Gail was asking Annette if she’d miss Portland next year when she went to the State University in Orono, while I said to Al I ceded to his superior knowledge and stood corrected and he said it was the story of his life but interrupted himself— and Annette — to say to Gail (whose high-teased hair seemed too grown-up) that Annette really had it upstairs and would do well at college, the guys on the ship had her all wrong and called her crazy you know just because she had so many smarts and didn’t know what she was going to say next to those rebs fresh out of high school.

But Al heard a wheedling “Anne- e tte” and it was a second Hawaiian Coast Guardsman who’d sat down with the first. She said, “Hi, Earl,” and Al said quietly to Gail, “Ward-room stewards, I got no use for them.” The two stewards giggled at something and ordered without looking at the menu the waitress held out to them.

As clearly as I see you, Dom, I hear my step-son Ted patiently say, “But you had an idea in keeping these friends apart, didn’t you? It wasn’t just that you thought they wouldn’t get along. And if they took patronizing views of each other, so what?” So it’s lucky I never told him about Al and Bob.

But you, Dom, would not interrupt with two such questions, Ted’s second derived of course from a set of coördinates other than mine. You cannot; but you would not. Any more than your cased screen above its tripod would interrupt me — or your library — or your phone off the hook, or your list of excuses above it, including the haphazard addition EARTH = SPACECRAFT. You see what I’m trying to do. Because you see the gap between Al and Bob and the kinship system between you and me.

But your forbearance deserves an answer. No, I wasn’t in that provincial city with the main street of a town merely to cheer up one of Our Boys, however remote his stake in Korea. And if I say, with due mildness, that I study Friendship, don’t think my weekend lacked a prudential point. I was just as glad Al was still seeing Annette, because in her rambling reading and her real and wrong sense of her absurdity she was independent.

Or was until faced by me my first visit six weeks before. That Saturday noon for an hour or so Al excused himself. The librarian was lending him a Latin grammar. Annette and I ended down by the Station and my hotel having spaghetti. “You’re the one who told him about the encyclopedia, what an encyclopedia! what a friend! you should be ashamed of yourself, if I had an encyclopedia like his I’d turn it into a pill and swallow it but I wouldn’t swallow you. The way he talks, you’re his best friend. Is that right?”

But what she’d settled down to say afterward was what had made me mosey back now for this October weekend, and Gail had come unexpectedly. When the four of us left the High Asia at seven-thirty it was too early to go to the librarian’s, where Al had gotten us invited, so we went to a bar and sat in a corner in a semi-circular seat, and I wondered how to talk to Annette.

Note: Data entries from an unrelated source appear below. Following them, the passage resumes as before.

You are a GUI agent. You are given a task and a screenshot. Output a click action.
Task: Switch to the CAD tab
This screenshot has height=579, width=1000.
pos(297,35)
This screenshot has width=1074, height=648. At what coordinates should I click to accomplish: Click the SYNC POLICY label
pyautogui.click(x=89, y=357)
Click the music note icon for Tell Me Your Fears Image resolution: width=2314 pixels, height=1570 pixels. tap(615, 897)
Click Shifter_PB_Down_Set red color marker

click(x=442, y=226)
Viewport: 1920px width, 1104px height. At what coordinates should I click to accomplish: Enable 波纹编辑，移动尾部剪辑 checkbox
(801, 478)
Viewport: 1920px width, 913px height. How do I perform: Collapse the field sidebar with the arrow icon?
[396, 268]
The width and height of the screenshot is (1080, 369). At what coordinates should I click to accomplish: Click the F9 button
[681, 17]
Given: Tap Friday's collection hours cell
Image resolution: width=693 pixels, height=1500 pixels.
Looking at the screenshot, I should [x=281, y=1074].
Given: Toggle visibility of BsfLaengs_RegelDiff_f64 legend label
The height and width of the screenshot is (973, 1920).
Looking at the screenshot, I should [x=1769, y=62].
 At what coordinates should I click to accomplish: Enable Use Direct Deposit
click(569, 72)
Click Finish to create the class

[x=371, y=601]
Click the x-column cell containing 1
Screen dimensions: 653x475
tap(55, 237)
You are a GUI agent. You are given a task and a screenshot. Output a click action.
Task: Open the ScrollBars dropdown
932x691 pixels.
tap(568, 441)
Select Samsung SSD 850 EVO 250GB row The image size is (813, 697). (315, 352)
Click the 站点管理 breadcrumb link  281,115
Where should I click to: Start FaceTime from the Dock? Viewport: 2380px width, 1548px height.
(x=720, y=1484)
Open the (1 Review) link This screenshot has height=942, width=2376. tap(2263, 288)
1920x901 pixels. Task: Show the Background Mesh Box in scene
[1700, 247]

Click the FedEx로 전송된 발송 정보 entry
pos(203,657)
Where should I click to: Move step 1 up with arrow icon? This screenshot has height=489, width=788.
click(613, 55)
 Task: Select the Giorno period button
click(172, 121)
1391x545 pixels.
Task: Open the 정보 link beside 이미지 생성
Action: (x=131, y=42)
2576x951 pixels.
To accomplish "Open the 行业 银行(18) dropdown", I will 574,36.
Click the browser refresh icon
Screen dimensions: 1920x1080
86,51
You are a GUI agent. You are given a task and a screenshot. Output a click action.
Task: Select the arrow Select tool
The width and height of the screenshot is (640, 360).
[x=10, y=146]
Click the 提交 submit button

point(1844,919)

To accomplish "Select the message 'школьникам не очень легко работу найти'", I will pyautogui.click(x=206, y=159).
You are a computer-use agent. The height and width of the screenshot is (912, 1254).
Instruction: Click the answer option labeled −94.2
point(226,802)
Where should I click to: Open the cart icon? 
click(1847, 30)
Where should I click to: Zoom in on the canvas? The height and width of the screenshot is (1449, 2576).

For during that lunch in August just before Al’s little white ship pulled out for Argentia, she’d shown me something. Her voice rose playfully, “Well now what about that crazy encyclopedia?” She said Al kept it in sick bay because he didn’t have room in his footlocker. He read it in sick bay and he and the Corpsman would smoke their pipes. But “you used to be his best friend,” she said, “you must know why he’s so crazy on the subject.”

I knew his father tried to make him take the encyclopedia back where he bought it and I knew a lot more about those twelve abridged volumes. But from Annette I learned that his father had been so mad at Al for spending twenty-two dollars that, bad leg and all, he’d got out of his chair and in two trips carried all but the last two volumes out to his pickup, he was going to take the encyclopedia back to Caesar Bemis at the Old Blacksmith Shop. Listening to Annette I forgot and with my fork in my soup spoon I wound too much spaghetti to get into my mouth. “But when his father was coming back for the last two — which Al always says were One and Two — Al couldn’t stand any more drama and ran out and un loaded six volumes and started back into the house, and they bumped shoulder-to-shoulder and his father claimed to have wrenched his leg. Al told me this three, four times, and it’s a scream till the end but then he’s different.”